Electric-field effects on the interfacial electron transfer and protein dynamics of cytochrome c


Ly H. K., Wisitruangsakul N., SEZER M., Feng J., Kranich A., Weidinger I. M., ...More

JOURNAL OF ELECTROANALYTICAL CHEMISTRY, vol.660, no.2, pp.367-376, 2011 (SCI-Expanded) identifier

  • Publication Type: Article / Article
  • Volume: 660 Issue: 2
  • Publication Date: 2011
  • Doi Number: 10.1016/j.jelechem.2010.12.020
  • Journal Name: JOURNAL OF ELECTROANALYTICAL CHEMISTRY
  • Journal Indexes: Science Citation Index Expanded (SCI-EXPANDED), Scopus
  • Page Numbers: pp.367-376
  • Keywords: Surface enhanced Raman spectroscopy, Surface enhanced infrared spectroscopy, Electron transfer, Cytochrome c, Electric field, SELF-ASSEMBLED MONOLAYERS, TERMINATED ALKANETHIOL MONOLAYER, TRANSFER KINETICS, TRANSFER MECHANISM, REDOX PROCESSES, GOLD, SPECTROSCOPY, STATES, FILMS, RATES
  • Istanbul University Affiliated: No

Abstract

Time-resolved surface enhanced resonance Raman and surface enhanced infrared absorption spectroscopy have been employed to study the interfacial redox process of cytochrome c (Cyt-c) immobilised on various metal electrodes coated with self-assembled monolayers (SAMs) of carboxyl-terminated mercaptanes.
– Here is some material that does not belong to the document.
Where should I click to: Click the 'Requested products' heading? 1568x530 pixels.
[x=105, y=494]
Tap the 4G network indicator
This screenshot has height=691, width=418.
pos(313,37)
The experiments, carried out with Ag, Au and layered Au-SAM-Ag electrodes, afford apparent heterogeneous electron transfer constants (k(relax)) that reflect the interplay between electron tunnelling, redox-linked protein structural changes, protein re-orientation, and hydrogen bond re-arrangements in the protein and in the protein/SAM interface. It is shown that the individual processes are affected by the interfacial electric field strength that increases with decreasing thickness of the SAM and increasing difference between the actual potential and the potential of zero-charge. At thick SAMs of mercaptanes including 15 methylene groups, electron tunnelling (k(ET)) is the rate-limiting step. Pronounced differences for k(ET) and its overpotential-dependence are observed for the three metal electrodes and can be attributed to the different electric-field effects on the free-energy term controlling the tunnelling rate. With decreasing SAM thickness, electron tunnelling increases whereas protein dynamics is slowed down such that for SAMs including less than 10 methylene groups, protein re-orientation becomes rate-limiting, as reflected by the viscosity dependence of k(relax). Upon decreasing the SAM thickness from 5 to 1 methylene group, an additional H/D kinetic isotope effect is detected indicating that at very high electric fields re-arrangements of the interfacial or intra-protein hydrogen bond networks limit the rate of the overall redox process. (C) 2010 Elsevier B.V. All rights reserved.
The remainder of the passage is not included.